Beyond bringing medicine directly into households while collecting data in patients’ home environments, Richer says this computing power is being harnessed to use AI to diagnose any number of ailments.

For example, AI can help radiologists look at medical scans and say whether a disease is present. To make this happen, an AI model needs to be trained on tens of thousands of images with precisely labelled data by radiologists all over the world.

“AWS is working with medical organizations and researchers around the world. Having access to their expertise and AI services will benefit our research community and our innovation community,” says Richer.

“If an experiment works in the first 50 cases we try it on, we can scale it to 50,000, 100,000, and on and on with the cloud.”

Coral Kennett, education lead with AWS Canada, says the flexibility the cloud offers is the most accessible way to experiment with AI and machine learning. “Without it, developing and training artificial intelligence models would be too difficult and costly for most organizations.”

Located in the southwest corner of the first floor at the University of Alberta’s downtown Enterprise Square, this expansion will use AWS Cloud computing technology to advance research and innovation in AI. As well, the centre will give U of A researchers — faculty and students — the ability to gain valuable AI skills while creating solutions that address industry, government and societal challenges.

It comes at a time when, according to a recent AWS Digital Skills Study, 83 per cent of businesses expect to use AI-powered solutions, but three-quarters say they’re unable to hire the AI talent they need. Moreover, Canadian employers are willing to pay up to 25 per cent more when hiring employees with AI skills.

“To unlock the full potential of AI to tackle the world’s most challenging problems, we need to make AI education and services accessible to anyone with a desire to learn. With the Artificial Intelligence Discovery Place, AWS and the University of Alberta are working together to democratize access to AI technology,” says Kennett. “We are excited to support faculty and students as they use AWS cloud services to advance groundbreaking research in all areas of society.”

The new agreement is the latest in a blossoming relationship that originally took root in 2016 when the U of A first signed on with AWS. From there, the U of A grew the relationship when it moved hundreds of websites and resources that make up its digital ecosystem to the AWS Cloud. This enabled the university to unify its digital strategy and expand its global reach.

That move was part of a decades-old strategic vision to make the U of A a global leader in AI. Key to this pursuit was the creation in 2002 of the Alberta Machine Intelligence Institute (Amii) — one of Canada’s three national AI hubs.

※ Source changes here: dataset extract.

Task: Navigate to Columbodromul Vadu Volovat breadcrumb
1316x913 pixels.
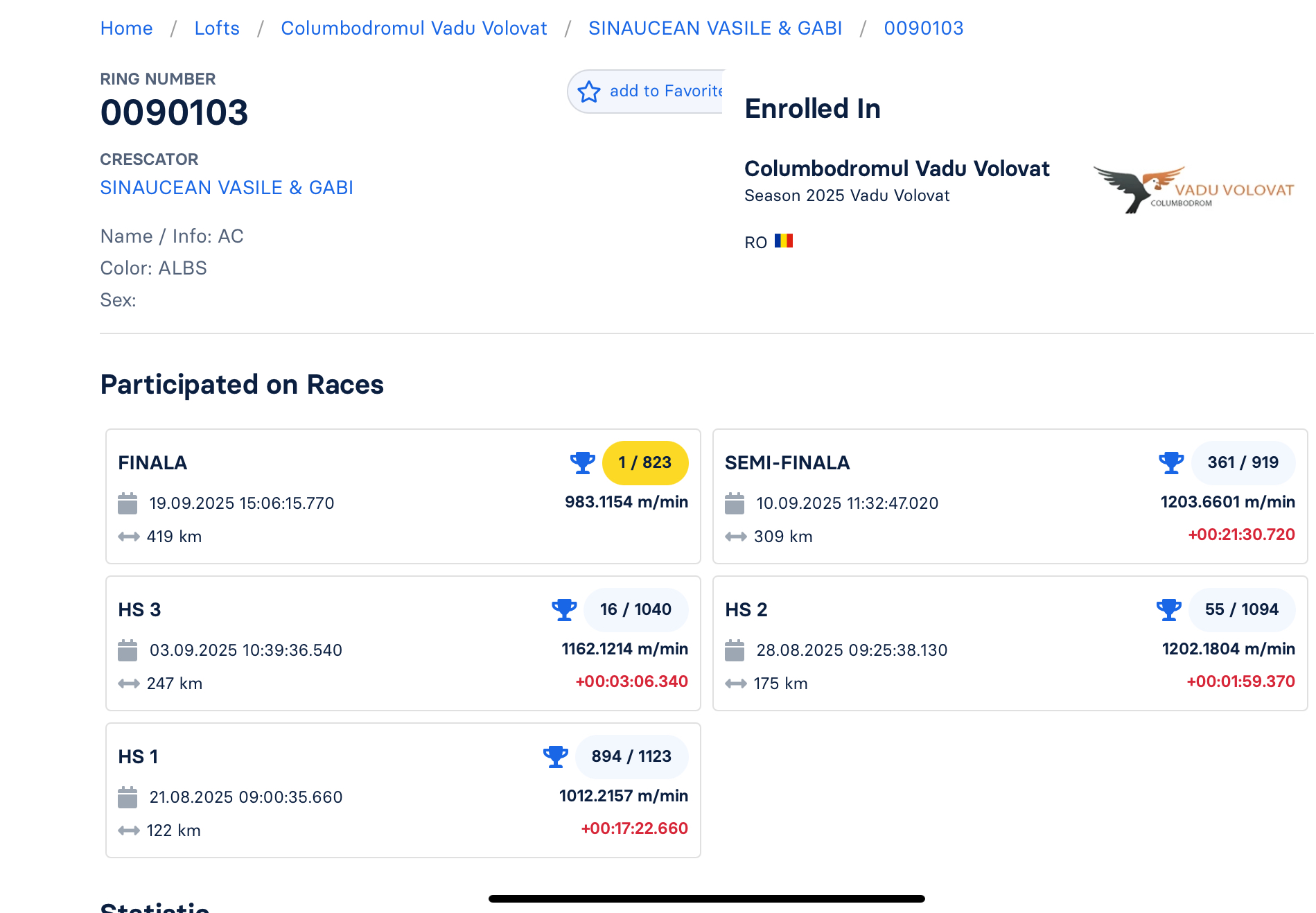Action: tap(414, 28)
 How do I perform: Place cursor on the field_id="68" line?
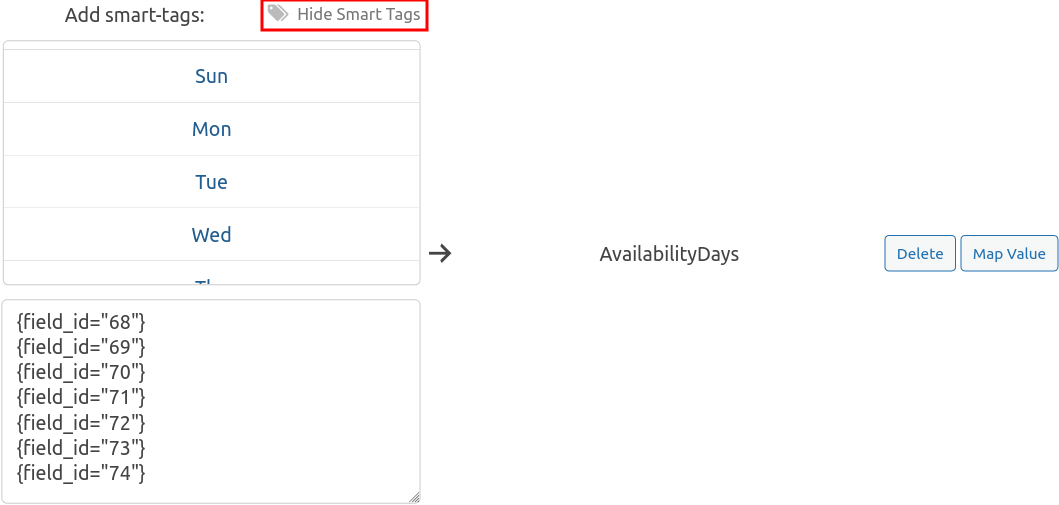(82, 322)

“For more than a quarter century, the University of Alberta has consistently ranked among the top three universities globally for AI, machine learning and data mining. Our AI research and teaching strength is a key part in building Alberta’s reputation as a province where innovative and entrepreneurial thinking thrives,” says U of A president Bill Flanagan. “Bringing in a collaborator like Amazon Web Services, with visibility and access to resources, ups the stakes.”

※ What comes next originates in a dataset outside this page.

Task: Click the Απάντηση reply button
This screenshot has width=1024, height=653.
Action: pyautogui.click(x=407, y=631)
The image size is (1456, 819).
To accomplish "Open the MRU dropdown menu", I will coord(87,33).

This announcement comes on the heels of AWS opening a new data centre hub in Calgary in December 2023, becoming the first major cloud services provider to have an infrastructure region in Western Canada.

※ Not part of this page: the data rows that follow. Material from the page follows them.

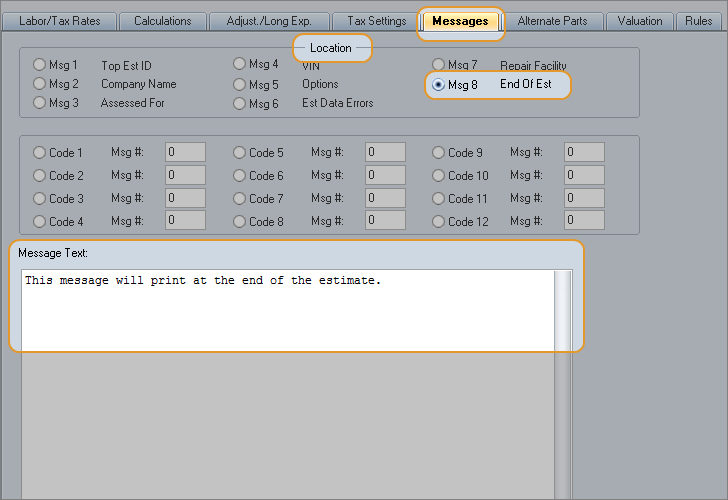Screen dimensions: 728x500
Task: Select the Code 12 radio button
Action: click(x=439, y=221)
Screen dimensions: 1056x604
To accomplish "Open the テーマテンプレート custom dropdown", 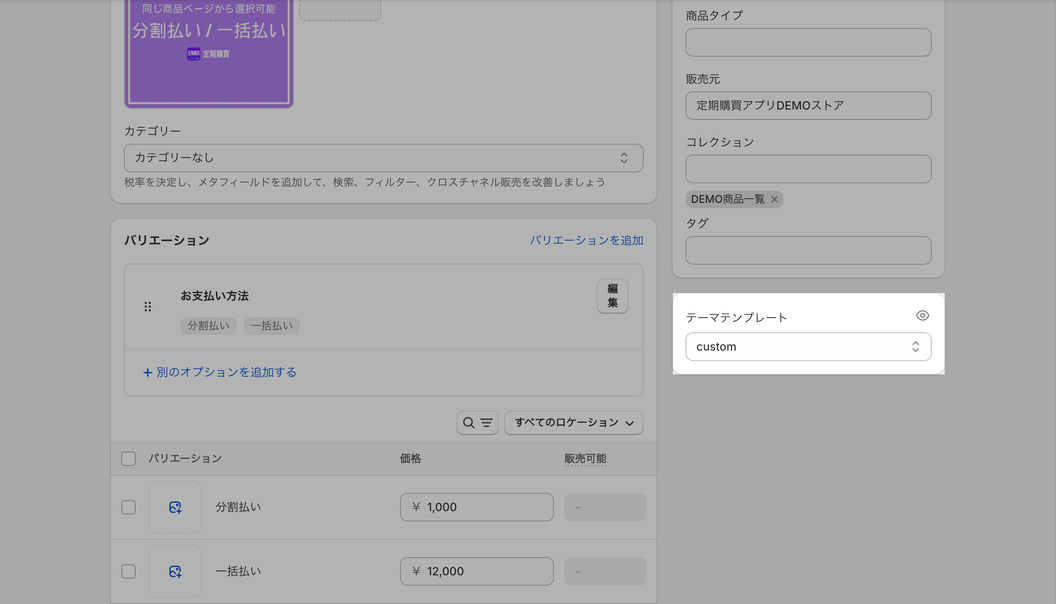I will coord(808,347).
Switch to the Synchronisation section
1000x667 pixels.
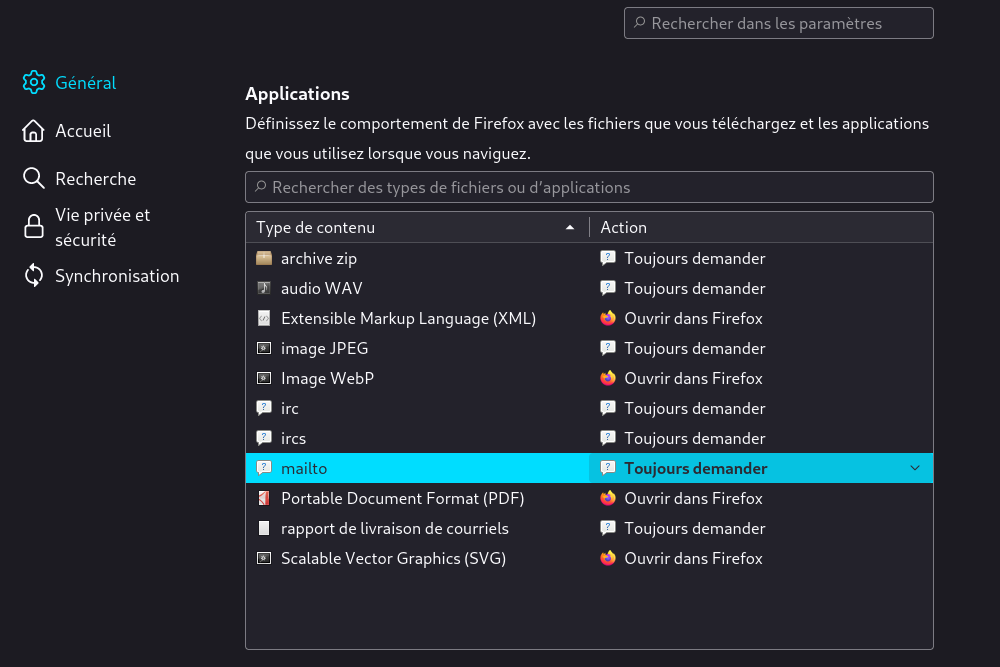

“The Artificial Intelligence Discovery Place reaffirms AWS’s commitment to fuel more innovation with advanced technologies like AI and machine learning across the country,” says Kennett. “The improved performance enabled by the AWS Canada West (Calgary) Region is another key factor in helping advancing organizations go even further by harnessing the power of AI and ML.“

“It is incredibly exciting to see that Amazon Web Services is expanding their footprint in Alberta by teaming up with a preeminent global institution of artificial intelligence and machine learning, the University of Alberta, and cementing Alberta’s position at the forefront of innovation,” says Nate Glubish, minister of technology and innovation for Alberta.